* What is required
Copy the material from its start through the line containing "Action: click(125, 42)", with every "screenshot" renamed to "screen image" and nothing else changed. Leave the pictures out of your answer.

* Given data
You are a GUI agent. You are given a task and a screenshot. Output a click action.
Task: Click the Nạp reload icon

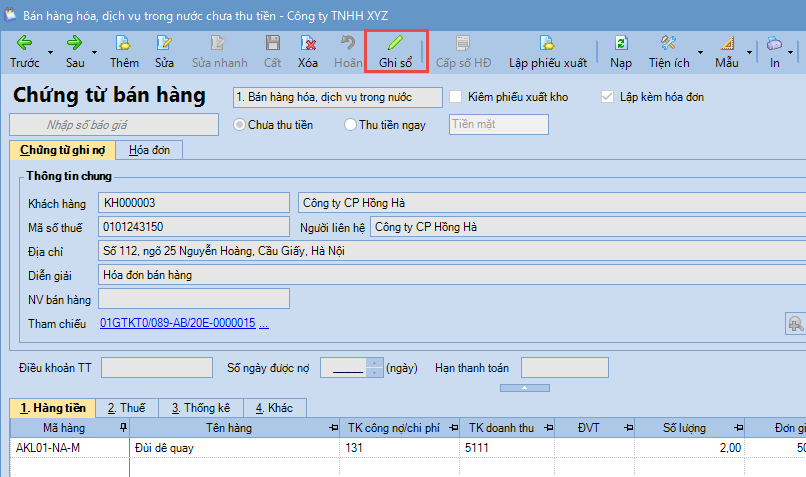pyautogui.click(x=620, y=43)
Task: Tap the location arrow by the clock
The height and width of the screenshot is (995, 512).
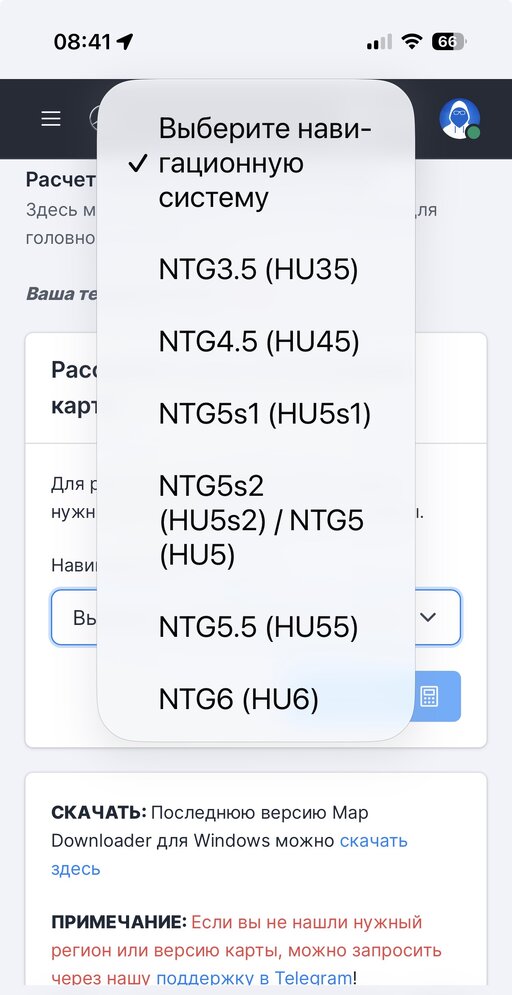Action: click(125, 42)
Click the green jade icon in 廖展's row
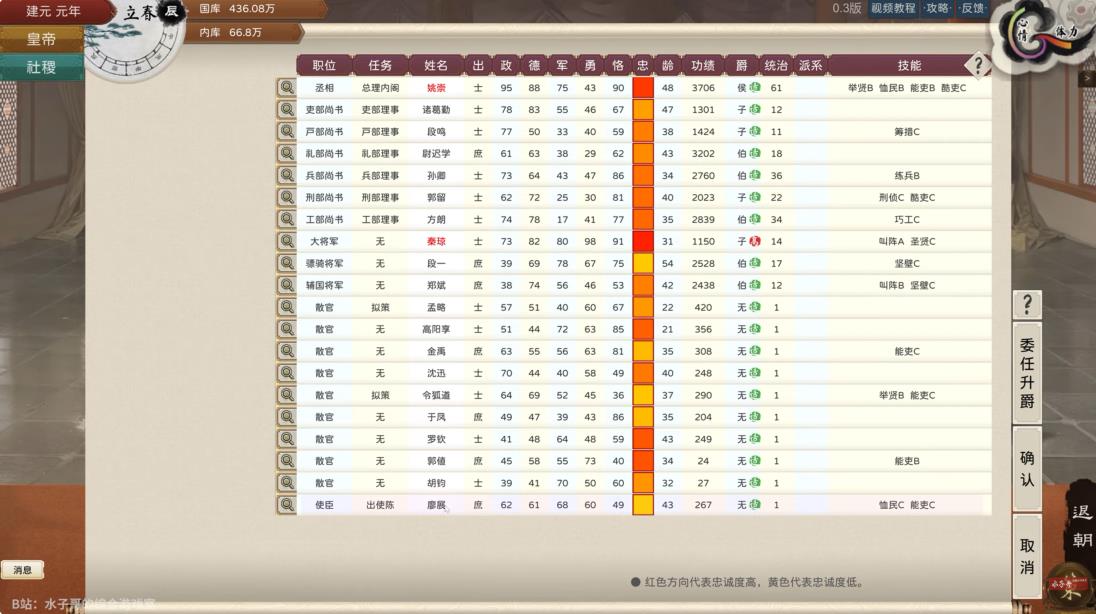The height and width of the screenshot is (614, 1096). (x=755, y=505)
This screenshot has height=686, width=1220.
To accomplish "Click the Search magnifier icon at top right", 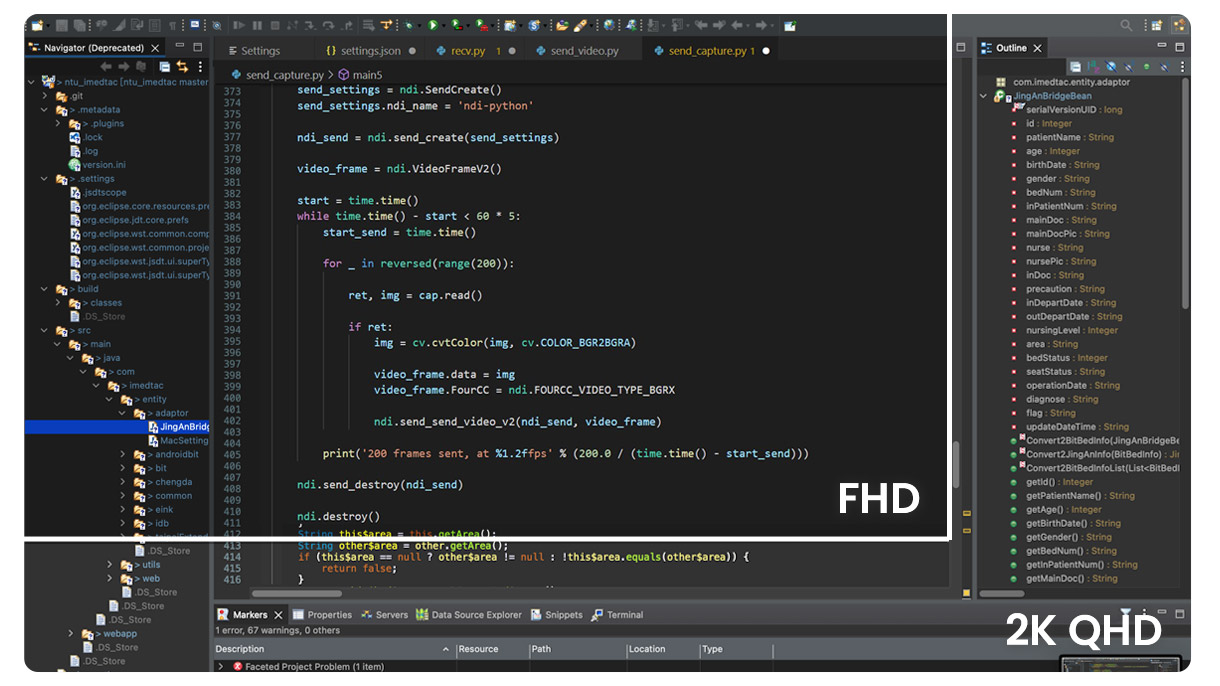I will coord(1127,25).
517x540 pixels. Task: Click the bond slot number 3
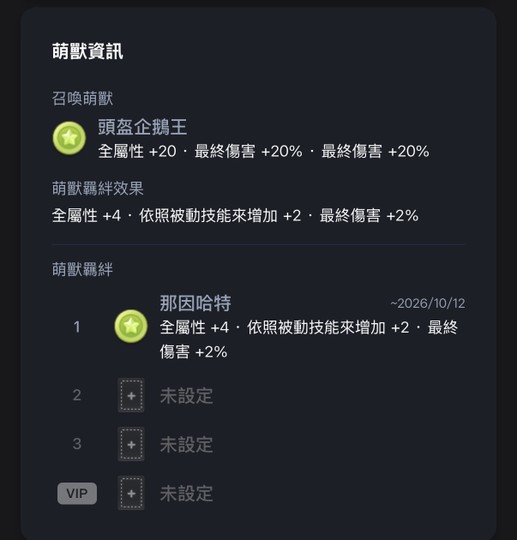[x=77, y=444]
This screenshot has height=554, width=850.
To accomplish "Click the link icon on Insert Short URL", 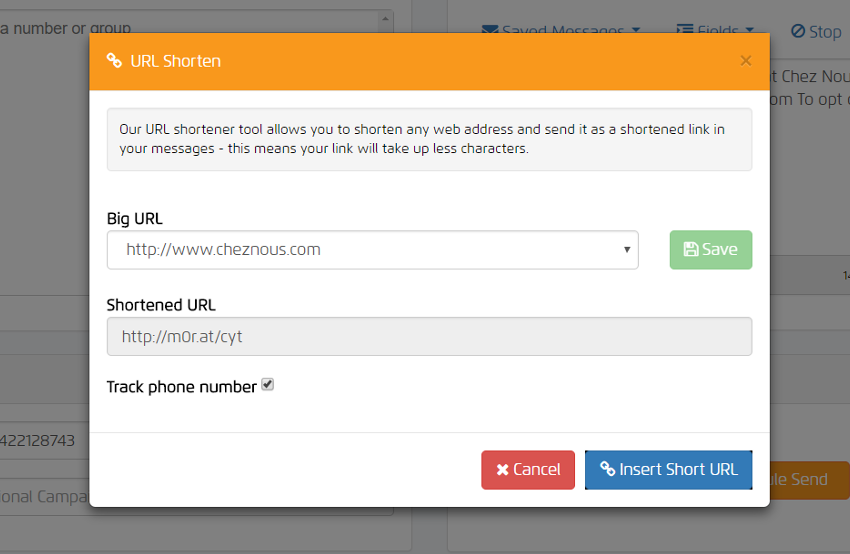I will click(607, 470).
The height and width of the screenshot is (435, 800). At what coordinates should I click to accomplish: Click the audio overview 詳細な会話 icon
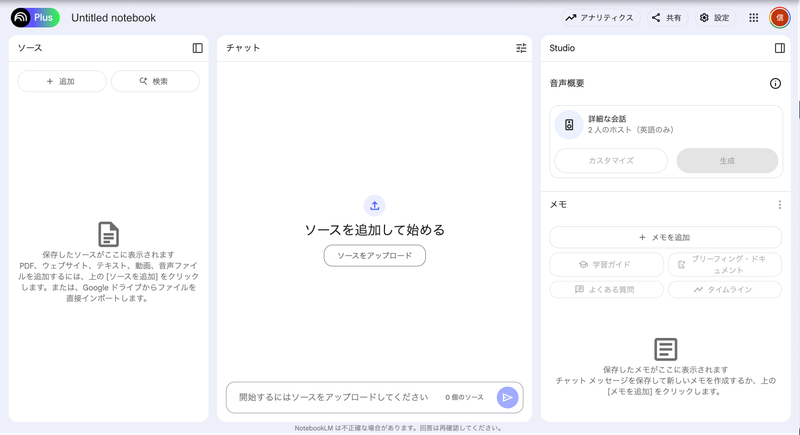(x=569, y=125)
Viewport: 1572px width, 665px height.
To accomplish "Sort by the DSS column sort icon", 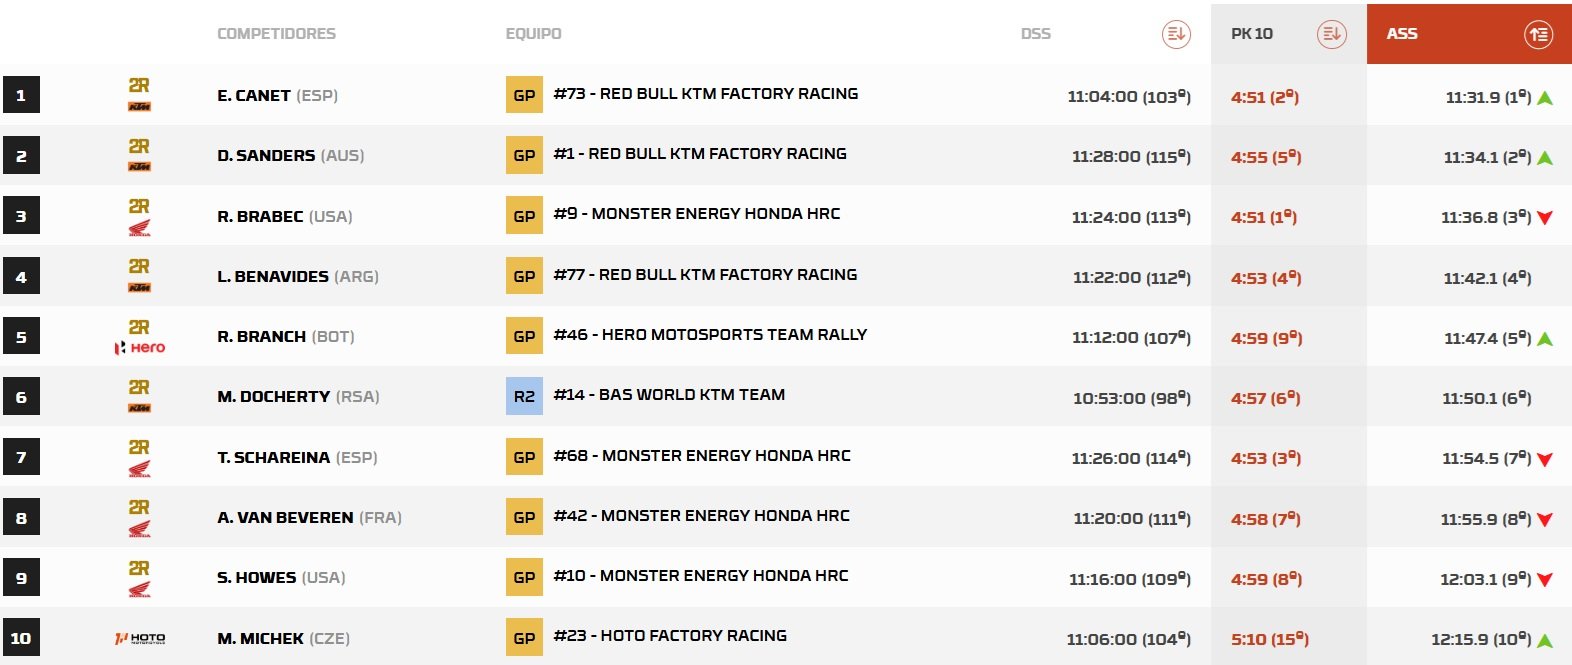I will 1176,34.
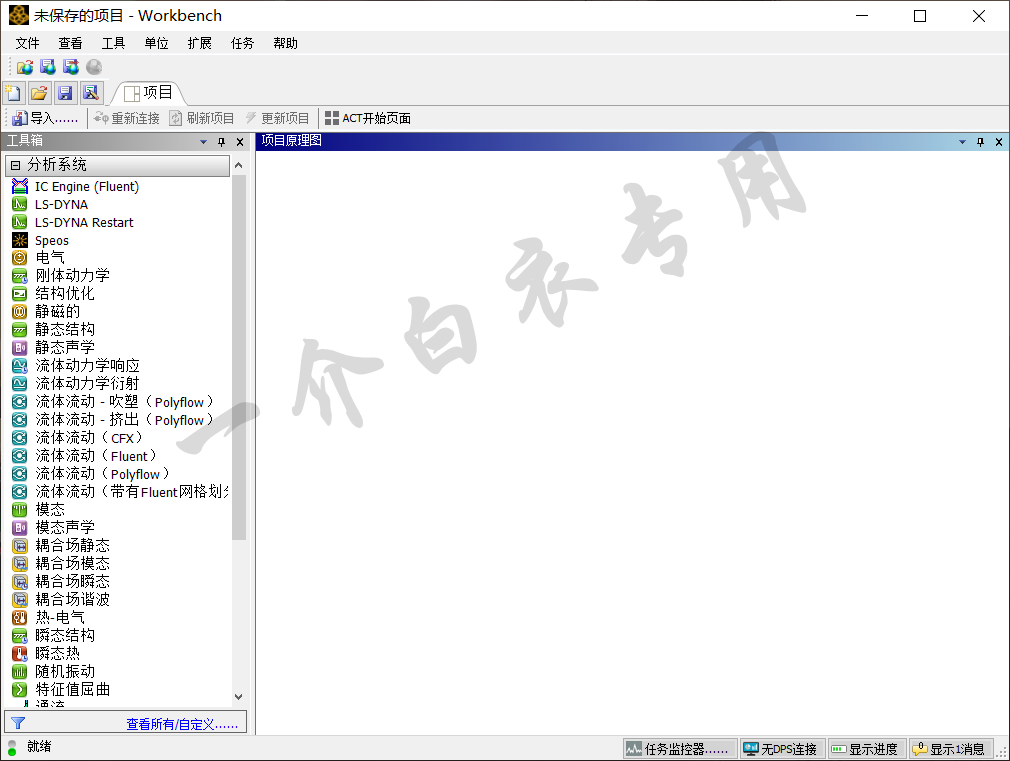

* Exercise output
You are a GUI agent. You are given a task and a screen image. Output a click action.
Task: Click the Nạp reload icon

pyautogui.click(x=620, y=43)
Task: Tap the location arrow by the clock
The height and width of the screen image is (995, 512).
Action: click(125, 42)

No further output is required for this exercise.